On Poincar\'e extensions of rational maps

TL;DR

This paper extends rational maps on the Riemann sphere into hyperbolic space, creating conformally natural homomorphisms and visual extensions by leveraging M"obius automorphisms and complex multiplication in hyperbolic geometry.

Contribution

It introduces a novel method to extend rational maps into hyperbolic space using M"obius automorphisms and complex multiplication, expanding the classical Poincaré extension.

Findings

Constructed extensions of rational maps into hyperbolic space.

Defined conformally natural homomorphisms on subsemigroups of Blaschke maps.

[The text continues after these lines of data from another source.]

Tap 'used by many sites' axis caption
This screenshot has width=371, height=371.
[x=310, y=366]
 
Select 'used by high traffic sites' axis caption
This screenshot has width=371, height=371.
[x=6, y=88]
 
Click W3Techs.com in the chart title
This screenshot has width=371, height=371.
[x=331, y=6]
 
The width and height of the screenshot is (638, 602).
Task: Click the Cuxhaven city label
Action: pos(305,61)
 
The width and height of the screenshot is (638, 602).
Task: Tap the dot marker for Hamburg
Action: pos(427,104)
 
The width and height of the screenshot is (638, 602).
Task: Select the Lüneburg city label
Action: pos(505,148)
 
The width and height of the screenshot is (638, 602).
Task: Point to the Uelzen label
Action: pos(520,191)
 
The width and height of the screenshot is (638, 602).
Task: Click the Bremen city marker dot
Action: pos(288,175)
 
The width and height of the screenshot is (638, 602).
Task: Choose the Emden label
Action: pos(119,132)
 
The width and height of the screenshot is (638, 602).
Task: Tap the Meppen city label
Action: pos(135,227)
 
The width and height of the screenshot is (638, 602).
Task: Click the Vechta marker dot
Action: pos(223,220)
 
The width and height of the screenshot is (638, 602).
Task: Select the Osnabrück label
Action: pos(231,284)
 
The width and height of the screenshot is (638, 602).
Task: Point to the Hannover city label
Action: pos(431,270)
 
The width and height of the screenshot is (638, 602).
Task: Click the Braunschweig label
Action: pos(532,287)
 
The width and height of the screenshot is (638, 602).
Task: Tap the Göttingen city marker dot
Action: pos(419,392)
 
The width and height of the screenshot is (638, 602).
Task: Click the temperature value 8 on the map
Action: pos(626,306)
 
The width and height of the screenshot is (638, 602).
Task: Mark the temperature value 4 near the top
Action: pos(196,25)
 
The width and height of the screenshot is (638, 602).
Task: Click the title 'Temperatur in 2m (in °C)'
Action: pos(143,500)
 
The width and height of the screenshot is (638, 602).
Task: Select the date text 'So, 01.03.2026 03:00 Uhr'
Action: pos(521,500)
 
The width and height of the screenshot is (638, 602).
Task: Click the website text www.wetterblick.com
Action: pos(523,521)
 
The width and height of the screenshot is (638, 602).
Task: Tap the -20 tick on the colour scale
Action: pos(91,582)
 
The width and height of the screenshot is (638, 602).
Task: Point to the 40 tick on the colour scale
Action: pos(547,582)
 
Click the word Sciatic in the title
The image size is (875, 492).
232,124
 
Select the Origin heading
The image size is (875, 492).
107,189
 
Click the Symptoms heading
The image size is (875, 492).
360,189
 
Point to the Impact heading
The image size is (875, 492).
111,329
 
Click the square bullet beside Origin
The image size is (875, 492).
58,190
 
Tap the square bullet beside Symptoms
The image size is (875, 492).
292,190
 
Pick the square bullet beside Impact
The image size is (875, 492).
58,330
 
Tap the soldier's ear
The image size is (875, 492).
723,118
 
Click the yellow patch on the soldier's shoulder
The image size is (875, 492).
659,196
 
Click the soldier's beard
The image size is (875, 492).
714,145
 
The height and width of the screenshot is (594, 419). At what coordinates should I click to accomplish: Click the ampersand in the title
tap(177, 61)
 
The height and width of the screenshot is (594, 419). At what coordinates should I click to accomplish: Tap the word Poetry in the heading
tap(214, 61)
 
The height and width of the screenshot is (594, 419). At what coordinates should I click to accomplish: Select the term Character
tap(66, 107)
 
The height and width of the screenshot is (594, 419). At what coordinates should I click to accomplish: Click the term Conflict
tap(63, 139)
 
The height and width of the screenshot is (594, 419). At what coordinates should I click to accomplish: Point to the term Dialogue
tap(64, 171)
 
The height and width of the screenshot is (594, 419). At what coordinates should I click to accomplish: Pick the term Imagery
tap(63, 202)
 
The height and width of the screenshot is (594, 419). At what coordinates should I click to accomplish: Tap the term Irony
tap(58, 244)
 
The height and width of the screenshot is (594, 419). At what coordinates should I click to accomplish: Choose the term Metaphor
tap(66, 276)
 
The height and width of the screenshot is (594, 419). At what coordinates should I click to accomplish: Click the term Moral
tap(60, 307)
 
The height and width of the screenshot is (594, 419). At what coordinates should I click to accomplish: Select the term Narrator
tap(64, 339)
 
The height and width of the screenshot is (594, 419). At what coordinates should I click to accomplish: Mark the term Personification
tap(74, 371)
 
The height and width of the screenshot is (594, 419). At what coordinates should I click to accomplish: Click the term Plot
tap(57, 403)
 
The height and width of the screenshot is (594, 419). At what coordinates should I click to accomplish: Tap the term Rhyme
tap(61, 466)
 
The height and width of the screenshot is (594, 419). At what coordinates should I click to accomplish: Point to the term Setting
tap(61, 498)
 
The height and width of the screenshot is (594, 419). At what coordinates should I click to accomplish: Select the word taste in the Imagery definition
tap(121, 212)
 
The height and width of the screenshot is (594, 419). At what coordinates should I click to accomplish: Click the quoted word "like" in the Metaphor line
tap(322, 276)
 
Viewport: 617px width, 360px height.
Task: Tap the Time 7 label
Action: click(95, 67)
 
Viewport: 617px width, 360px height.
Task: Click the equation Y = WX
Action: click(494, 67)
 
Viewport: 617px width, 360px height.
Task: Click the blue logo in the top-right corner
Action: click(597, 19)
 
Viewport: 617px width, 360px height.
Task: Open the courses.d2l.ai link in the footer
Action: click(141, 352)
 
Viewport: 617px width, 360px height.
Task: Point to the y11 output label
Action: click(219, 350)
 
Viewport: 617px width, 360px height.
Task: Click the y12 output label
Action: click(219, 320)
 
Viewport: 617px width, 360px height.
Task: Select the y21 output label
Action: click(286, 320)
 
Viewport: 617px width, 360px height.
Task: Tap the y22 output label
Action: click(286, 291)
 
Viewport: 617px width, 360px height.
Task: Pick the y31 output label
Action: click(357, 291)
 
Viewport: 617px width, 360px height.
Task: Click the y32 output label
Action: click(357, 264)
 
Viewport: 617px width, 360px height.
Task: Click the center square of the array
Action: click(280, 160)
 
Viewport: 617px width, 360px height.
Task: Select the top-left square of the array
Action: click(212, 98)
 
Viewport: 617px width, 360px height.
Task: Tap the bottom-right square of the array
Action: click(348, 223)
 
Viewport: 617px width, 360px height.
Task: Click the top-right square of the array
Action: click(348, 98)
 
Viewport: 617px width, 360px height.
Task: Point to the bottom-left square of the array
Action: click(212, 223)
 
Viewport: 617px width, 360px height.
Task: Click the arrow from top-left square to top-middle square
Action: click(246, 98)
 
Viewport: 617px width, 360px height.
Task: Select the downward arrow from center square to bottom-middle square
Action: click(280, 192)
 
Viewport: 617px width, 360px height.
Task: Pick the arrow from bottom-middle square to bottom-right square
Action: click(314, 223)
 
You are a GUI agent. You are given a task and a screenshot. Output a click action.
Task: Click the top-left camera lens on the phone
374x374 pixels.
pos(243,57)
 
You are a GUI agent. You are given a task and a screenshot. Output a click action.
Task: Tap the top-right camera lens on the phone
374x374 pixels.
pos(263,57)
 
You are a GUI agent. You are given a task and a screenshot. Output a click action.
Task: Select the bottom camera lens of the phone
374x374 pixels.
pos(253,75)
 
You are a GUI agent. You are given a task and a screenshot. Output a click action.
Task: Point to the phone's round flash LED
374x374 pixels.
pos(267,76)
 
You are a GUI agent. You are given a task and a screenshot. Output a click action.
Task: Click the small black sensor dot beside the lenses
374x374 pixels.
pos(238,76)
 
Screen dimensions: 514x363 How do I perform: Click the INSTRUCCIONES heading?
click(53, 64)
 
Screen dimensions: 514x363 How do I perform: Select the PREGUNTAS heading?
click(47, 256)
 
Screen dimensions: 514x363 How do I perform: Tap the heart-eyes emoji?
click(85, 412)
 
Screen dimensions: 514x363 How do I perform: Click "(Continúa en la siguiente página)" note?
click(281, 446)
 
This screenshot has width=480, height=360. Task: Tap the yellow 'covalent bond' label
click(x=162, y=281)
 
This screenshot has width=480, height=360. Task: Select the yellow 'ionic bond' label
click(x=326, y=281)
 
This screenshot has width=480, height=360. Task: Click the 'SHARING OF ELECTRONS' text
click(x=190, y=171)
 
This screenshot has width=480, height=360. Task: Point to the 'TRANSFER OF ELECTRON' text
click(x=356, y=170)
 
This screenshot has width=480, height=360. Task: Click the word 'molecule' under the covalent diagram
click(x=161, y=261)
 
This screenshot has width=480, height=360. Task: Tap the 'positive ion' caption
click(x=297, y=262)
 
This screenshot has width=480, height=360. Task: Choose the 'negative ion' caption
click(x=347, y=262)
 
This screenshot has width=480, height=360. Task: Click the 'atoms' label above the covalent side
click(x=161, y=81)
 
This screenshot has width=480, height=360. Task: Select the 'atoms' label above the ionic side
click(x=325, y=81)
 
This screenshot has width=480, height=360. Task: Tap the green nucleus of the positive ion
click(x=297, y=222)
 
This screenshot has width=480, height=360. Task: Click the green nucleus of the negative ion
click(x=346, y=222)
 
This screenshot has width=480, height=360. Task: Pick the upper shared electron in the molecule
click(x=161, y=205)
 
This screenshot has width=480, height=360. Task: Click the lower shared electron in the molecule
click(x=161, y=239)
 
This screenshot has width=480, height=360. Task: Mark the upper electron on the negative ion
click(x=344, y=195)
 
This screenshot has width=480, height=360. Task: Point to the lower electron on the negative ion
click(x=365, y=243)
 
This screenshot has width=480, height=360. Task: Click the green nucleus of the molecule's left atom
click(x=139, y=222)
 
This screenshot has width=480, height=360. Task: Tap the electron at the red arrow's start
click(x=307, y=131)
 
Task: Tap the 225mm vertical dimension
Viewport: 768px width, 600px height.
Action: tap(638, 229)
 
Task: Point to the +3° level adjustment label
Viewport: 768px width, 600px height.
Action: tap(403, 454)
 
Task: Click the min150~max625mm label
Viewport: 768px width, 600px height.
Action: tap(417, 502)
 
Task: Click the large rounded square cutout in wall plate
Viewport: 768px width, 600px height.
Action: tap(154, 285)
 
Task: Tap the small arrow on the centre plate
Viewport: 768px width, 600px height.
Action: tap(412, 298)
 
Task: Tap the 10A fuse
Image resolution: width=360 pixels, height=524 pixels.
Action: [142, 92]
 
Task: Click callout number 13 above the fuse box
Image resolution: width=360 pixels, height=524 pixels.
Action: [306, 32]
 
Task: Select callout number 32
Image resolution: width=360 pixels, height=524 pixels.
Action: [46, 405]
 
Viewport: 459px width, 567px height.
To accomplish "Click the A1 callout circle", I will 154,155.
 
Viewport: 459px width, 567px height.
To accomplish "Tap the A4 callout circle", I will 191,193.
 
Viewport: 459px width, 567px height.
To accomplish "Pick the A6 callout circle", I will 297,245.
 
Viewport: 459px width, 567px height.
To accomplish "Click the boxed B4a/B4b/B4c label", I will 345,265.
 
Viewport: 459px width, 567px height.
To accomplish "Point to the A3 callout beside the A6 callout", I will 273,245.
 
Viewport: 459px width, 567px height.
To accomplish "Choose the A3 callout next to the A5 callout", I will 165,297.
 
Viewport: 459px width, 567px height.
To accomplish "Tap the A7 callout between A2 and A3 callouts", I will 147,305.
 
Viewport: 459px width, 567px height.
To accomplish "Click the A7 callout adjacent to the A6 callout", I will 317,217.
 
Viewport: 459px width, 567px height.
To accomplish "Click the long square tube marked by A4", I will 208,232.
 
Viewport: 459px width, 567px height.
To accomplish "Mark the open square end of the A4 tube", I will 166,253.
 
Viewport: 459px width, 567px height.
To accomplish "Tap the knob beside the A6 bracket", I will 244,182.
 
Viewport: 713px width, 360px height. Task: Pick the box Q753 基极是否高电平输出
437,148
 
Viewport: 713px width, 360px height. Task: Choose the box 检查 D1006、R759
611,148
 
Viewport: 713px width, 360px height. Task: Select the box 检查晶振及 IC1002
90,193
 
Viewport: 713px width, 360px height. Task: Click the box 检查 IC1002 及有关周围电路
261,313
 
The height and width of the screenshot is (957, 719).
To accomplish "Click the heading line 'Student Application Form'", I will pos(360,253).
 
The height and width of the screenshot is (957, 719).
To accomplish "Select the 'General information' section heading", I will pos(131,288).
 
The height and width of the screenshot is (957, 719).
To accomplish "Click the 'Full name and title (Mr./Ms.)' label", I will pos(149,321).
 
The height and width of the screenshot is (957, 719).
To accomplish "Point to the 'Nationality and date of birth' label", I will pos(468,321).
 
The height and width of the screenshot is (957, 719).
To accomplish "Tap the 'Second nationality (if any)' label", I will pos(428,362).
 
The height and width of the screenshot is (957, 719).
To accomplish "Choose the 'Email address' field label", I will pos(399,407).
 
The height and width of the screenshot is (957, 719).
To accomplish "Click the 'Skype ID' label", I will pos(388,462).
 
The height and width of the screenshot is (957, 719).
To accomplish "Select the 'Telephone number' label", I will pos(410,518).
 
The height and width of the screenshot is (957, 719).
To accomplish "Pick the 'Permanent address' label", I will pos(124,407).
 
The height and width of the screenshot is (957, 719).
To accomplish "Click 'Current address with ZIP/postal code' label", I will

Extended complex multiplication to hyperbolic space for visual extensions.

Abstract

There is a classical extension, of M\"obius automorphisms of the Riemann sphere into isometries of the hyperbolic space $\mathbb{H}^3$, which is called the Poincar\'e extension. In this paper, we construct extensions of rational maps on the Riemann sphere over endomorphisms of $\mathbb{H}^3$ exploiting the fact that any holomorphic covering between Riemann surfaces is M\"obius for a suitable choice of coordinates. We show that these extensions define conformally natural homomorphisms on suitable subsemigroups of the semigroup of Blaschke maps. We extend the complex multiplication to a product in $\mathbb{H}^3$ that allows to construct a visual extension of any given rational map.